● **TEXTO PROPORCIONADO**
■ ■ ■ ■ ■ ■ ■

Ron Rolheiser (Trad. Carmelo Astiz)
“Sólo hay una manera de acabar con el mal, y es hacer bien por mal”. Esta frase enigmática de León Tolstoy puede servir como clave para ayudar a comprender el drama real que Jesús experimentó en Getsemaní.
La sangre que sudó allí Jesús, como amante, no fue sólo la sangre de un amante romántico, el dolor obsesivo de un amor elusivo, la amarga pena de un amor que se agrió o el dolor aplastante de tener que renunciar a un romance por fidelidad. Jesús sufrió todo eso en Getsemaní, pero había algo más todavía. También tenía que sudar la sangre del amante que está dispuesto a absorber la tensión dentro de una comunidad en orden a transformarla y eliminarla. En el huerto de Getsemaní Jesús suda la sangre del cordero que quita los pecados del mundo.
Jesús es el cordero que quita los pecados del mundo. Ésa es la pieza central en la noción cristiana de salvación, y es también el icono fundamental al interior de nuestra fe. Y tiene variedad de expresiones, pero siempre el mismo significado: “El sufrimiento de Cristo elimina nuestros pecados”. “Nos hemos lavado en la sangre del cordero”. “Por sus heridas somos sanados”. “Los sufrimientos de Jesús nos reconcilian con Dios”. Pero, ¿cómo nos lavamos y quedamos limpios y reconciliados por la sangre de Jesús?
La Escritura expresa esto en metáforas y tenemos que tener cuidado, con precisión, para no transformar aquí la metáfora y entenderla sólo literalmente. Jesús no murió para aplacar a un Dios cuya ira contra la humanidad no podía calmarse por nada que pudieran hacer los seres humanos. Para perdonarnos por el pecado, Dios no necesitaba ver a Jesús sufrir un dolor y humillación tan horribles. Dios no tiene que ser aplacado; aunque, hay que concederlo, eso es lo que las metáforas e iconos del “Cordero de Dios” pueden sugerir.
Jesús quitó el pecado del mundo, no aplacando una cierta ira en Dios, sino absorbiendo y transformando el pecado. ¿De qué modo?

■ ■ ■ ■ ■ ■ ■

● **DATOS PROPORCIONADOS**
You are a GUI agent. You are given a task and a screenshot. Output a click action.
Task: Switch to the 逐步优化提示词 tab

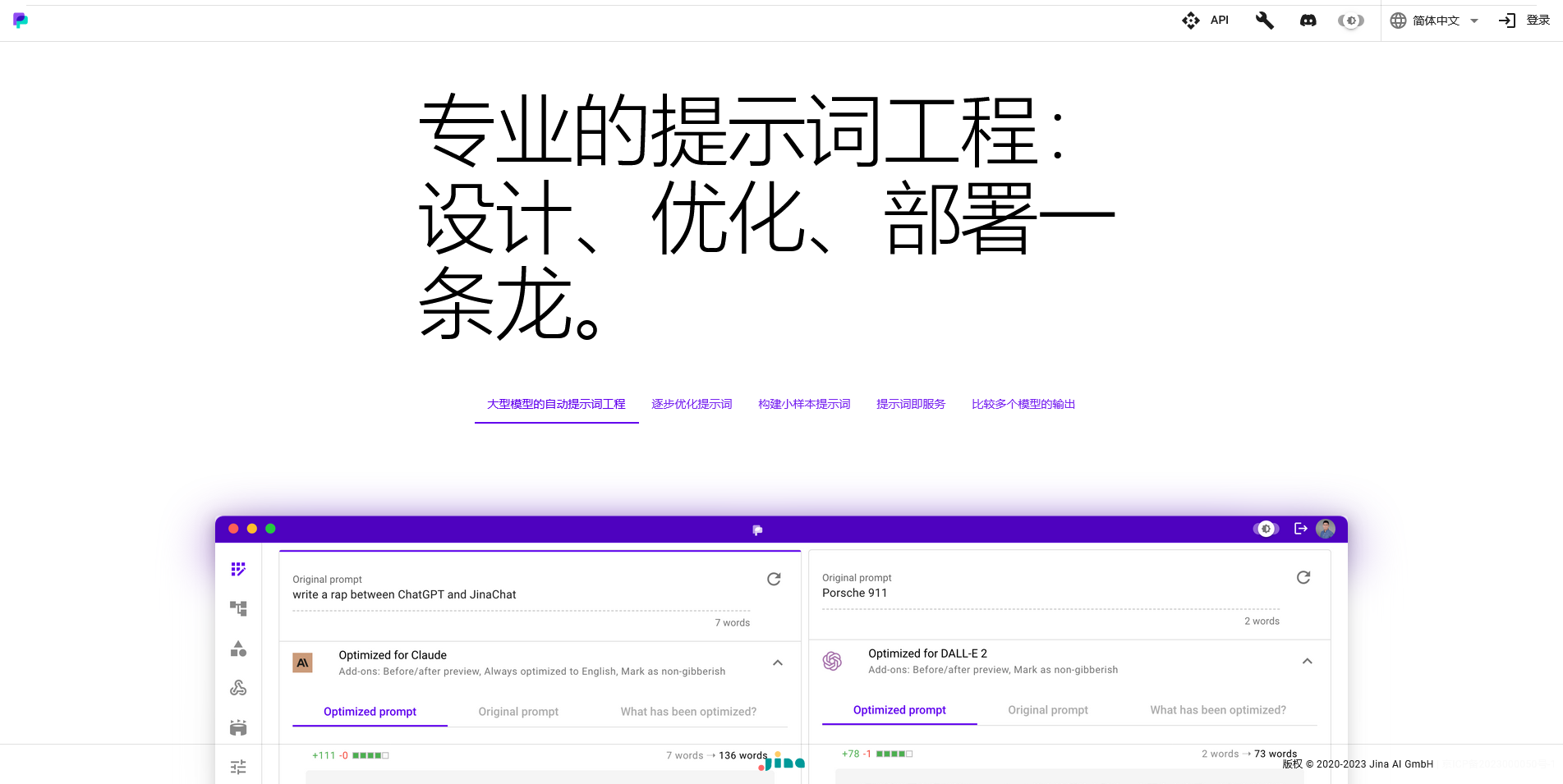click(x=692, y=404)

■ ■ ■ ■ ■ ■ ■

● **CONSIGNA**
Transcribe sin cambios el pasaje del texto sobre Getsemaní que empieza en "Ron Rolheiser (Trad." y termina en "del cordero que quita los pecados del mundo.", incluyendo ambos extremos.

● **RESPUESTA**
Ron Rolheiser (Trad. Carmelo Astiz)
“Sólo hay una manera de acabar con el mal, y es hacer bien por mal”. Esta frase enigmática de León Tolstoy puede servir como clave para ayudar a comprender el drama real que Jesús experimentó en Getsemaní.
La sangre que sudó allí Jesús, como amante, no fue sólo la sangre de un amante romántico, el dolor obsesivo de un amor elusivo, la amarga pena de un amor que se agrió o el dolor aplastante de tener que renunciar a un romance por fidelidad. Jesús sufrió todo eso en Getsemaní, pero había algo más todavía. También tenía que sudar la sangre del amante que está dispuesto a absorber la tensión dentro de una comunidad en orden a transformarla y eliminarla. En el huerto de Getsemaní Jesús suda la sangre del cordero que quita los pecados del mundo.